Eu sou uma bagunça. Minha vida é corrida, minha memória se baseia em ações fora de ordem e minha vida social oscila entre reclusa e expansiva. Meu pensamento ás vezes varia tanto de um tópico para outro que muitas vezes me perco e fico sem saber no que exatamente estava pensando segundos antes. Curiosamente, minha escrita é o oposto disso.

Eu comecei a escrever ainda jovem, e sempre vi na escrita um certo alívio. Somente quando escrevo eu consigo pensar devagar, sem pular de um tema para outro e sem avaliar possíveis desdobramentos ao mesmo tempo. Sinto que minha mente se torna mais clara e que eu consigo analisar melhor tudo aquilo que penso. Com o passar dos anos criei o hábito de manter um caderno pequeno comigo, para poder anotar dúvidas, questionamentos e frases que me interessavam e analisar cada um com cuidado mais tarde.

Em 2017 comecei meu quarto caderno, e percebi que havia muita coisa que me interessava mas que não compartilhava. Muitas perguntas nunca foram respondidas, e outras eu nem sabia por onde começar. Meu conhecimento ou era limitado ou eu não entendia como certos sistemas funcionavam, deixando lacunas gigantes no meu desenvolvimento. Algumas vezes eu não ia além também por preguiça, pois sabia que levaria bastante tempo até eu descobrir onde conseguir certas informações.
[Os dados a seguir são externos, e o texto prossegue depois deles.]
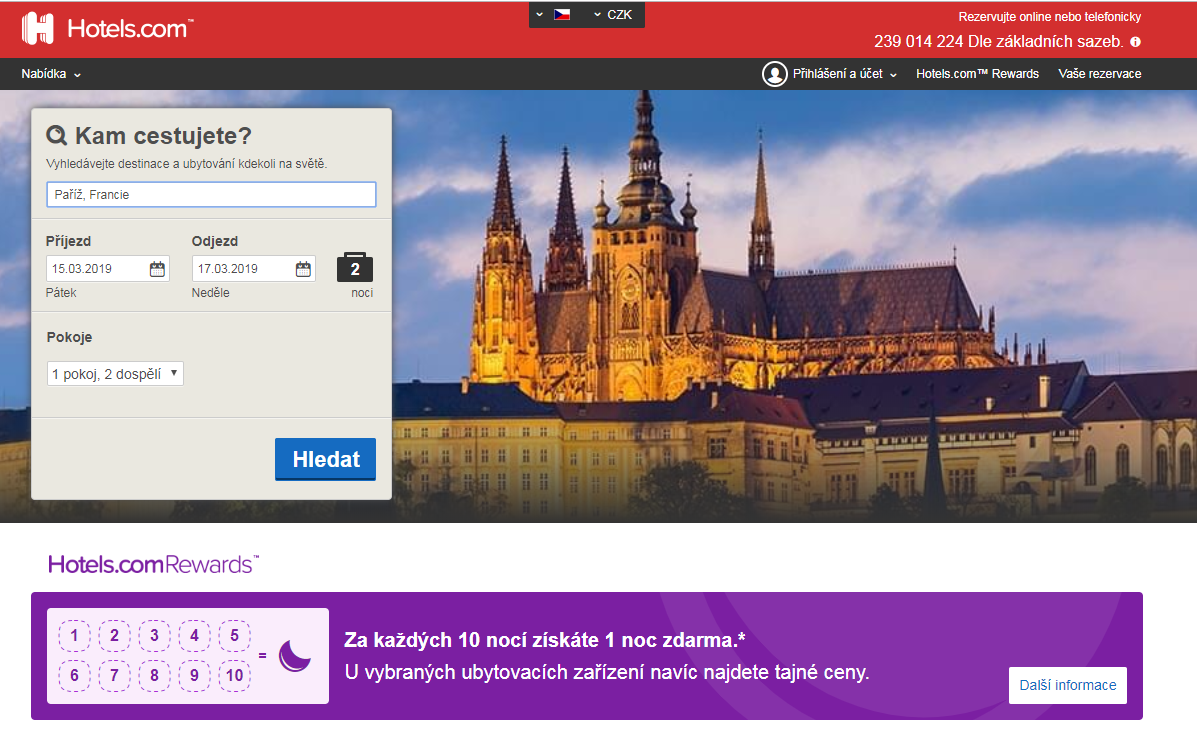Open Přihlášení a účet menu
Viewport: 1197px width, 735px height.
tap(844, 74)
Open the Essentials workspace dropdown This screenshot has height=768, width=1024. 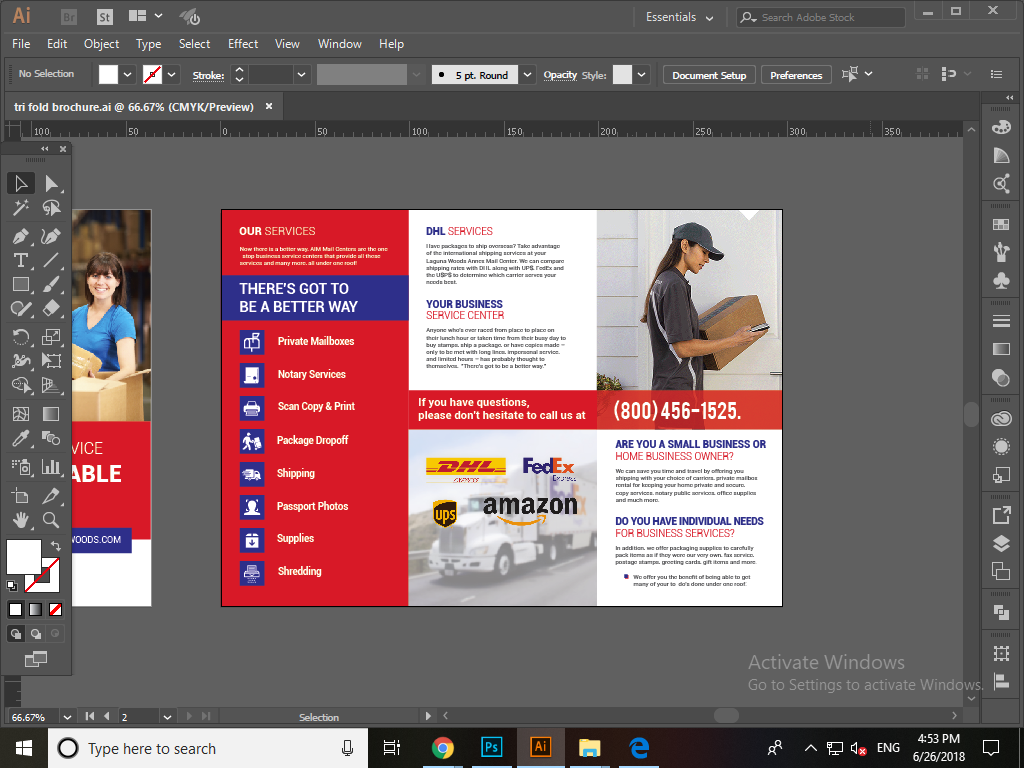click(x=678, y=17)
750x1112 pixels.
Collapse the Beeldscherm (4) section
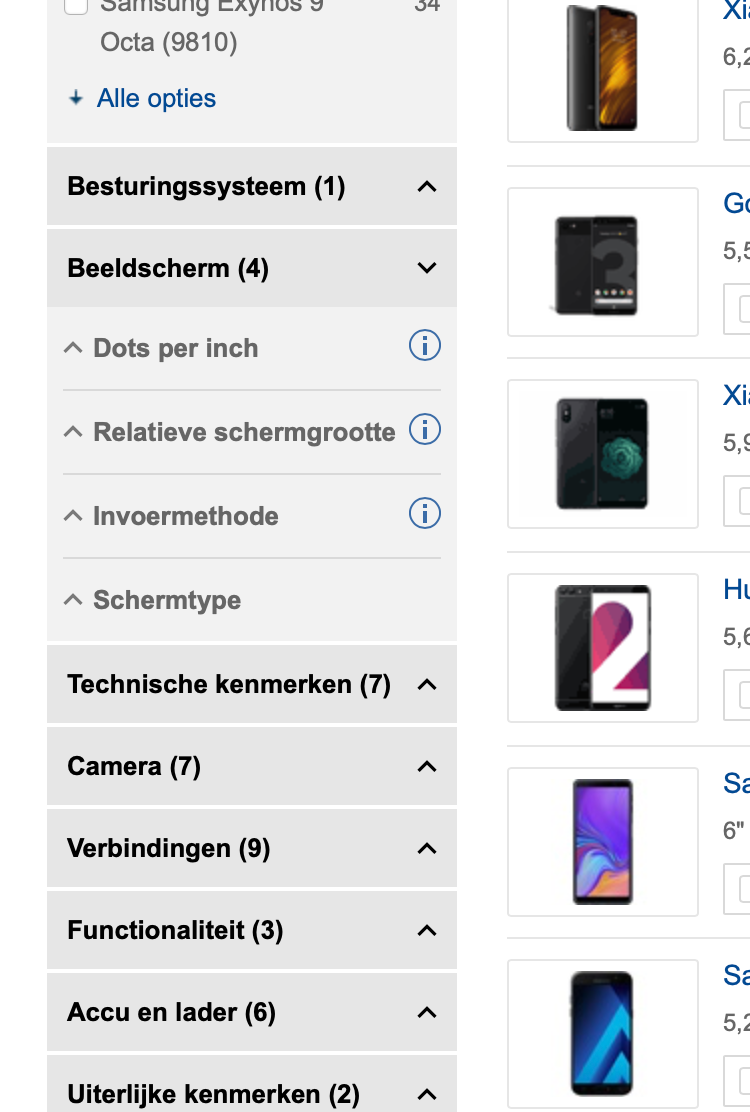click(x=251, y=268)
Isso tudo não teria sido um grande incômodo se eu não tivesse percebido algumas repetições nos três primeiros cadernos. Questionamentos que eu já havia feito ressurgiam e algumas perguntas não podiam ser respondidas porque me faltava as respostas de outras. Como os meus interesses não mudaram muito nos últimos anos, acabei me prendendo nos mesmos tópicos, sempre voltando para as mesmas perguntas. De que valeu todas as anotações se não consigo seguir em frente?
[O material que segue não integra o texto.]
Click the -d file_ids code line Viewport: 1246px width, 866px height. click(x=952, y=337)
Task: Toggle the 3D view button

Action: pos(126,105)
Por esse e outros motivos decidi que escrever um blog seria uma boa ideia: uma tentativa de discutir com outras pessoas, de abrir minha cabeça e escutar tudo aquilo que antes eu simplesmente deixava de lado. Por meio de textos antigos e novos vou procurar limpar (ou pelo menos diminuir) dúvidas que entopem tanto meus cadernos como minha mente, e quem sabe, arrumar essa bagunça que é minha alma.